Thursday, October 8, 2009

Sand, Rock, your choice.

As I have been reassessing our youth ministry and thinking about how we teach, what we teach, and even how we raise our kids altogether, many, many thoughts have gone through my mind. Am I overprotecting? Am I helping parents or competing with them? Am I doing everything I can to be a good resource to our parents? Am I teaching things that are on point and relevant and, most of all, useful? Then, I showered.

Showers are great. Not only do they help one hygienically,  but they also create a dampened closet of solitude to process one's thoughts and allow for what is often the only moment of meditation of the day. This can often lead to using all of the hot water which, ironically, will put me in more!

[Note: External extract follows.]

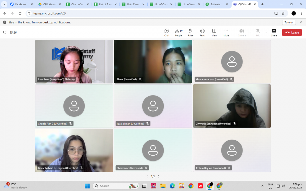This screenshot has height=191, width=306.
Task: Expand the Mic options dropdown arrow
Action: (x=265, y=33)
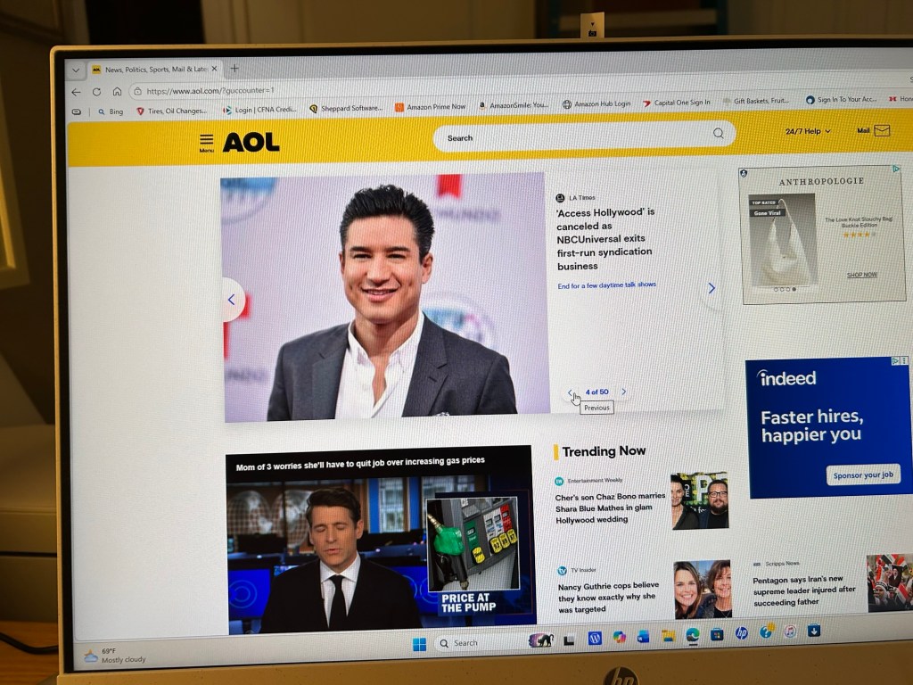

But back to the point, I was thinking in the shower as I squirted Dial (manly) shower gel onto my loofah (not so much). And I thought about the story Jesus told about the man who builds his house on the sand versus the man who builds on solid rock. Of course, it is a simple story. The houses in this parable represent our faith. The sand and rock represent the foundation. What is my faith built upon? What is it made of? What am I living for? Christ or a mirage of following Christ?

Simple enough.

But in our culture, we have created another option. An option that Jesus failed to mention--perhaps he didn't think of it--in his parable. That is the option of building elsewhere. In our Christian subculture, we have decided that this parable is not all-inclusive. Jesus says storms will come, build on rock. We say, better yet, why don't we build where storms don't come! Take your rock, I'm going to San Diego! We think we can dodge storms, but we cannot. We try to keep our kids from hearing about sex, being around druggies, and seeing bad things on the 10:00 news, but somehow the storms do find us.

Therefore, I am choosing to help our students find the rock. No more teaching them to run from storms. No more avoidance of difficult subjects to avoid difficult phone calls and emails from over-protective parents. We must create a place where students can discuss taboo subjects. We have always said we want our kids to learn about sex from us (parents, the church) before they learn it in the locker room. But what about evolution? Church or science class? Difficult faith issues, church or philosophy class?

I am not sure I need to tell kids what to think. I don't know if teaching apologetic is enough. I think we need to ignite in students a passion to know the truth, to seek the truth, and to connect the truth with God. Because God = Truth. If it's true, then God made it that way. Instead of solely teaching our kids what to believe, why don't we spend more time showing them what rock looks like? Where its found. How to build on it.

Those are my thoughts. Please weigh in with yours.